START Data lines

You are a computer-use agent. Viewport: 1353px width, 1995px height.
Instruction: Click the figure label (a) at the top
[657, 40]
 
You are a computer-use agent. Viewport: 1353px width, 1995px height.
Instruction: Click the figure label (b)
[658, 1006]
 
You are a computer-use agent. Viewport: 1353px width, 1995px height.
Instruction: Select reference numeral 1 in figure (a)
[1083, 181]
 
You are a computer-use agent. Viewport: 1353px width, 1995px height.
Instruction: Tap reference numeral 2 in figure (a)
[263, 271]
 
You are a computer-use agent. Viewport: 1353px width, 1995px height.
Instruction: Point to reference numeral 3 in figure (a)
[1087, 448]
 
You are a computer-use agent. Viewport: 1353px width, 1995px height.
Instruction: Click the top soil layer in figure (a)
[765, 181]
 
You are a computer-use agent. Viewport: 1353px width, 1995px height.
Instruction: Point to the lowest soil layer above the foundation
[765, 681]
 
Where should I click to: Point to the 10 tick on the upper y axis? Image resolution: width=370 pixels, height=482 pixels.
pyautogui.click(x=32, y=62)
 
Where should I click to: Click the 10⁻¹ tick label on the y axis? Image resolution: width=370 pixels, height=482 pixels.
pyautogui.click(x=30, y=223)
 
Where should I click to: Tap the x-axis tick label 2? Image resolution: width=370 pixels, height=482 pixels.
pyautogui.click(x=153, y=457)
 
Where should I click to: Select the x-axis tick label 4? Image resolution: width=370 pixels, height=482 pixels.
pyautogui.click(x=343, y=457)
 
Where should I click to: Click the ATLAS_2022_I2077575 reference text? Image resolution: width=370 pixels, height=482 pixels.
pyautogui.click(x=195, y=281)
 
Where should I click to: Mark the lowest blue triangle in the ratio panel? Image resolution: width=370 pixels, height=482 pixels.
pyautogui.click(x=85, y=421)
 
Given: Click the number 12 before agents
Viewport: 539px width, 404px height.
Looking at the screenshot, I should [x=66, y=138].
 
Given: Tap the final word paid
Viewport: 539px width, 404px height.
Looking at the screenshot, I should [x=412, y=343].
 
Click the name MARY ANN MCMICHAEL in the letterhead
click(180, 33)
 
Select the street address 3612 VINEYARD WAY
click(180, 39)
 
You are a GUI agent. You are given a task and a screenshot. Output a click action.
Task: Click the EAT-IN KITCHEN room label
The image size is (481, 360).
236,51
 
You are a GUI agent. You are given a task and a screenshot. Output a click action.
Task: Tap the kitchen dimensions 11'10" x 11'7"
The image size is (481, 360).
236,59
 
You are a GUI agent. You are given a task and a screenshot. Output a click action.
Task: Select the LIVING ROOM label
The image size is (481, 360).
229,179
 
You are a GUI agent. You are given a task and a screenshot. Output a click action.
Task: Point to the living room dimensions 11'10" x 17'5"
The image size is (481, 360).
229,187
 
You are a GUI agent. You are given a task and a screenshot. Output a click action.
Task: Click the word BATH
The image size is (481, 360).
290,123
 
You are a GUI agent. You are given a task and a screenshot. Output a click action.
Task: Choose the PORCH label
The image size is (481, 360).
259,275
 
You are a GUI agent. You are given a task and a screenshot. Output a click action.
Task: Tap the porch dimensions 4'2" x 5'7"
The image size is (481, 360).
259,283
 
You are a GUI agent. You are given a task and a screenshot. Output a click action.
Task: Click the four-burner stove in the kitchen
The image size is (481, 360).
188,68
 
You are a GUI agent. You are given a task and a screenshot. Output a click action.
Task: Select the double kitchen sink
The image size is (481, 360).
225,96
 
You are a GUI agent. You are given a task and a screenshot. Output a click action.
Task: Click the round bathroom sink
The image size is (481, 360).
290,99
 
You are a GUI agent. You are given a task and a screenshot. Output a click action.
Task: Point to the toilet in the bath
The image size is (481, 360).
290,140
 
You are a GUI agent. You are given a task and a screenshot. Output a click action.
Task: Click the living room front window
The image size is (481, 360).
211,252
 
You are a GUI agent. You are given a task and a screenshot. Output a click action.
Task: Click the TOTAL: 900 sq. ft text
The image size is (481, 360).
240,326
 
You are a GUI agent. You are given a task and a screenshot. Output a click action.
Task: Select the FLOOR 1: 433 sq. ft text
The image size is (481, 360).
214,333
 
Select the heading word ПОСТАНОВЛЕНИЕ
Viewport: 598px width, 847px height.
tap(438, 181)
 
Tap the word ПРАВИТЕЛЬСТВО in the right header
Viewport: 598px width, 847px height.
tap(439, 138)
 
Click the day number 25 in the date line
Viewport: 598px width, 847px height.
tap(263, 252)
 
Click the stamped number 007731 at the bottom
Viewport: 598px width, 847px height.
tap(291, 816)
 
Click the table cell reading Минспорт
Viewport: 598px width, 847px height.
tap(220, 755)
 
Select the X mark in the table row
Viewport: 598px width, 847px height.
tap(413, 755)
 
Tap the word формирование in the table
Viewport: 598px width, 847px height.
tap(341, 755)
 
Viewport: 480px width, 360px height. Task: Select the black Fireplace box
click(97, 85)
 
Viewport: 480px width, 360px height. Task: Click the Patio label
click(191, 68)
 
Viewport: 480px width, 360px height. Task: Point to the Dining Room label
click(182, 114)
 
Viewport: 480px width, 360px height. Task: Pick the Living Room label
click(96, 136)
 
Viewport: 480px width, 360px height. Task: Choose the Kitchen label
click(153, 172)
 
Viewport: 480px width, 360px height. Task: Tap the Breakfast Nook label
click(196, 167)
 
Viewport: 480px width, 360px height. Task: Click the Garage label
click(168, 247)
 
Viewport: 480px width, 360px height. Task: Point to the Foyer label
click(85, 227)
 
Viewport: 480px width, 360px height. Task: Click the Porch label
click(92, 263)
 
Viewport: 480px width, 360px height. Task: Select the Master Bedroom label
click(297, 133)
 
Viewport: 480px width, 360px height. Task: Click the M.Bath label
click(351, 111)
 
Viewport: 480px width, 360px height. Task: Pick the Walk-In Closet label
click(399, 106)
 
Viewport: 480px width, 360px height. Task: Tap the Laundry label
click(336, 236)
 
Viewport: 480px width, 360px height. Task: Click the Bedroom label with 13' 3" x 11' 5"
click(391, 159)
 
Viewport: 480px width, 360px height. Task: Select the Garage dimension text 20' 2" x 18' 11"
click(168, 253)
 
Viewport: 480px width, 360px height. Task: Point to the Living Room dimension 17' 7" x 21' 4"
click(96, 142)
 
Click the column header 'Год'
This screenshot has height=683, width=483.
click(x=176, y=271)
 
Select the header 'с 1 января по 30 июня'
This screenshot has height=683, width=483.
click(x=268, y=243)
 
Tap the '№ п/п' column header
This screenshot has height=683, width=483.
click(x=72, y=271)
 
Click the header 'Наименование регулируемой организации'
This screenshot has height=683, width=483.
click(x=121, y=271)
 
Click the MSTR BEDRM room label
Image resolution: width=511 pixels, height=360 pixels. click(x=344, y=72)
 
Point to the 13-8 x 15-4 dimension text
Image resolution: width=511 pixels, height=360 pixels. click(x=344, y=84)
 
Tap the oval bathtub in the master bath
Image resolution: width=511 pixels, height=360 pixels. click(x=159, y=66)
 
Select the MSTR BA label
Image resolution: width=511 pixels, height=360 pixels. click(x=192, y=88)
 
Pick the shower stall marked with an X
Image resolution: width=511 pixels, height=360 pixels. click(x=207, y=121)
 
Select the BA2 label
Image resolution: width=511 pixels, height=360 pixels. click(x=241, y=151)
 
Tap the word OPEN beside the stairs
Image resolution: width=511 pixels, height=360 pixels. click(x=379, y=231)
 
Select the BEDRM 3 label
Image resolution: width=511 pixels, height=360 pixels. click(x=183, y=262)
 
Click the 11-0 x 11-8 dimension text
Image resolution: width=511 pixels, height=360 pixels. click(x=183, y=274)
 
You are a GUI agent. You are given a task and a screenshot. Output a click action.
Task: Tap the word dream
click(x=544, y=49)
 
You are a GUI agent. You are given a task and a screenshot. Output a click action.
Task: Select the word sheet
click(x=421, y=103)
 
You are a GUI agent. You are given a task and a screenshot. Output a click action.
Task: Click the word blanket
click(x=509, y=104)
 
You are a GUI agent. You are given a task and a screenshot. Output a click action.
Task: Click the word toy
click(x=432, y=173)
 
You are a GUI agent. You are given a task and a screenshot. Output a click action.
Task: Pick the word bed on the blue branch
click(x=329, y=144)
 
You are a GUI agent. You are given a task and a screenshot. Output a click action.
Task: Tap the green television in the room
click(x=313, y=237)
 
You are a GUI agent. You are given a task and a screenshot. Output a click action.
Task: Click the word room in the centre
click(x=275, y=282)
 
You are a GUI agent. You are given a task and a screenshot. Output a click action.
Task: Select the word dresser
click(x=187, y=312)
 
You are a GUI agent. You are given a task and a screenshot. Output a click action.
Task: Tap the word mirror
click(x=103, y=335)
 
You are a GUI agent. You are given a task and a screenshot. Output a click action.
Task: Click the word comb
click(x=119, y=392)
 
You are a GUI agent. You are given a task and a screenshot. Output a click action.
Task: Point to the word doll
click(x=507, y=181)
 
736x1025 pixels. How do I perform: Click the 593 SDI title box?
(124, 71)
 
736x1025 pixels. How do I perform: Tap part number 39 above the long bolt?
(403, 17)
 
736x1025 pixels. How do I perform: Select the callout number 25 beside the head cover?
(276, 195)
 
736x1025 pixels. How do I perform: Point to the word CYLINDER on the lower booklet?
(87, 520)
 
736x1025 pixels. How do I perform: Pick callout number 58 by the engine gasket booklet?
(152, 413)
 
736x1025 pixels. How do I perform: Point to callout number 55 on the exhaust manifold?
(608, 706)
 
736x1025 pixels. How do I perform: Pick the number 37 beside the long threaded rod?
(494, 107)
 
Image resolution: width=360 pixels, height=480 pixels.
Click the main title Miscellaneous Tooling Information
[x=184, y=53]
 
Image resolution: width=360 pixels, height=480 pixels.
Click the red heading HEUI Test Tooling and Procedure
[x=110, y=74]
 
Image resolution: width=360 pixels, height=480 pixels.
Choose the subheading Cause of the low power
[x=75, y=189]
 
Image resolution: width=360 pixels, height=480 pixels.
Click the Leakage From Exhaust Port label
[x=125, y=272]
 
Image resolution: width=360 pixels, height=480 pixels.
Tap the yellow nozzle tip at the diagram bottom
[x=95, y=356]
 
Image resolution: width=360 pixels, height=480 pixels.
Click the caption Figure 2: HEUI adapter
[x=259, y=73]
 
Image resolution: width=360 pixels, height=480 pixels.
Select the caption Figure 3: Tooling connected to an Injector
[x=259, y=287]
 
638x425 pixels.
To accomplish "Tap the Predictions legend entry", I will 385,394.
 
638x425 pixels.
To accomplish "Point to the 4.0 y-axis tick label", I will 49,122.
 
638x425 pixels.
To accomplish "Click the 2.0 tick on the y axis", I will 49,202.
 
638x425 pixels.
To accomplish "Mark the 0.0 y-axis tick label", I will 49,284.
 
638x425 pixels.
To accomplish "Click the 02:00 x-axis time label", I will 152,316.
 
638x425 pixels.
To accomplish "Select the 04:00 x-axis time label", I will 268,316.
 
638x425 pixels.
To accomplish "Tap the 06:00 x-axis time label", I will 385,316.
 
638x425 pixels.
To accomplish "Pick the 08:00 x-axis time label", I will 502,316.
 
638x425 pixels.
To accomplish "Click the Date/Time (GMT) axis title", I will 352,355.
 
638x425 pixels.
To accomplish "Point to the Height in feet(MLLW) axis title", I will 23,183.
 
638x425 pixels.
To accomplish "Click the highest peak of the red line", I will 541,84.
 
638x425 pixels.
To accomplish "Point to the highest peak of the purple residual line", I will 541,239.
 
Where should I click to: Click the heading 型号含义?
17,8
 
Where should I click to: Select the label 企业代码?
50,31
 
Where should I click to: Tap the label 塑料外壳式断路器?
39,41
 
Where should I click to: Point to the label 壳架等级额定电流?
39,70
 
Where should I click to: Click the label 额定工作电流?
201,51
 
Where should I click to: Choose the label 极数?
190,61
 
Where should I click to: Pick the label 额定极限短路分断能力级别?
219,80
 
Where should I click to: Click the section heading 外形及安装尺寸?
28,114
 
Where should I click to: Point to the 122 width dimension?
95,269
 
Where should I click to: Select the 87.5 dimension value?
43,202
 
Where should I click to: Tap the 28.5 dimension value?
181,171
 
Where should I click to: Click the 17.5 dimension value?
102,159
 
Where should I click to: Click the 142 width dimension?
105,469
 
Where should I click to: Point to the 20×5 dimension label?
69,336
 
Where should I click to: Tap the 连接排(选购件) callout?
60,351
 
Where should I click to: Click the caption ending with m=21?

END Data lines

Duplicate the listing from its start through the line holding "[1083, 181]", inclusive, and reproduce those lines verbatim.

The solution:
You are a computer-use agent. Viewport: 1353px width, 1995px height.
Instruction: Click the figure label (a) at the top
[657, 40]
 
You are a computer-use agent. Viewport: 1353px width, 1995px height.
Instruction: Click the figure label (b)
[658, 1006]
 
You are a computer-use agent. Viewport: 1353px width, 1995px height.
Instruction: Select reference numeral 1 in figure (a)
[1083, 181]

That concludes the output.